There were other equally or more eminent scientists but they were not part of this club, like CV Raman, Meghnad Saha and Mokshagundam Visvesvaraya. But no scientist by the name of Mehdi Raza existed — as depicted in Rocket Boys. This character seems to be inspired by that of Saha, who founded the Institute of Nuclear Physics in Kolkata. He joined politics post Independence and became a vocal critic of Nehru and Bhabha in the Lok Sabha. The Dorabji Tata Trust, which supported Saha’s research in its initial years, later funded Bhabha to establish the Tata Institute of Fundamental Research (TIFR) in Mumbai.
The similarity between Saha and the fictitious Mehdi Raza ends here and fiction takes over. Raza appears in the company of Nehru at the inauguration of the first nuclear reactor, Apsara. Bhabha and Raza then share a bottle of whiskey, sitting right in the swimming pool in which the reactor had gone critical a few hours ago. In reality, Apsara achieved criticality on August 4, 1956, while Saha had passed away in February that year. Such dramatised mix-up of timelines and personalities apart, the intense rivalry among different research groups for available resources has been captured to some extent.
The decade of the 1960s was a period of turmoil with two wars, famines, food shortages, changing geopolitical equations and leadership changes in India in quick succession. It was also the period when scientific activity reached its zenith — new nuclear reactors were built, a rocket-launching station became operational at Thumba, the Green Revolution unfolded and the Indian Institute of Technology at Kanpur came up. All these projects were competing for limited resources and scientific leaders clashed to secure their own turfs and institutes.
Like Saha’s Nuclear Physics Institute in Kolkata, CV Raman too had developed his centre — the Raman Research Institute in Bangalore. The speed at which government resources flowed to the laboratories of the Council of Scientific and Industrial Research (CSIR) due to Bhatnagar’s influence on Nehru made Raman caustically remark that it was a result of the ‘Nehru-Bhatnagar effect’ (a la Raman Effect). The Physical Research Laboratory that Sarabhai founded in Ahmedabad started as a private initiative but managed to get grants from the Department of Atomic Energy for the space programme.

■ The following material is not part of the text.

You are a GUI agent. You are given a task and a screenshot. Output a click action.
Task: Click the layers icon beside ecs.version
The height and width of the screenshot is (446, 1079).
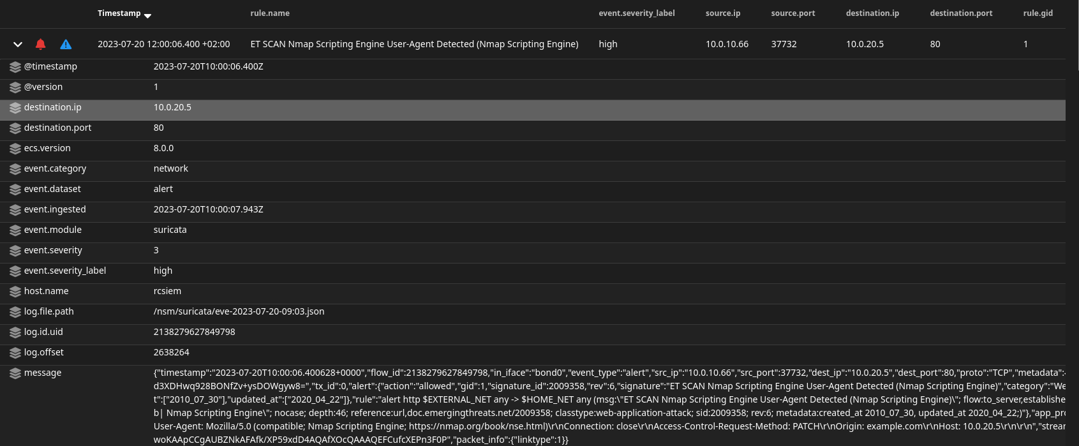[15, 149]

In the initial years, resource crunch, particularly that of foreign exchange, forced scientists working in all these institutes to fabricate instruments on their own, sometimes from parts procured from war-surplus depots and scrap markets. Portraying such efforts as a sort of jugaad is a great disservice to their ingenuity and hard work.
The stories of competition and rivalry in building India’s nuclear and space programmes have been well documented using archival material and oral history by scholars like Robert S Anderson, Indira Chowdhury, MV Ramana and Jahnavi Phalkey as well as in recent books penned by former scientists of the Indian Space Research Organisation (ISRO).
Rocket Boys scores over them when it comes to the human side of Bhabha and Sarabhai. Bhabha’s relationship with Phiroza ‘Pipsy’ Wadia, which was perhaps known only to a close circle of their contemporaries, comes alive in Rocket Boys, though details of it as shown remain suspect. The love triangle of Vikram, Mrinalini Sarabhai and Kamla Chowdhry has been portrayed somewhat sensitively and may have been done so with the inputs and approval of Sarabhai’s children Mallika and Kartikeya.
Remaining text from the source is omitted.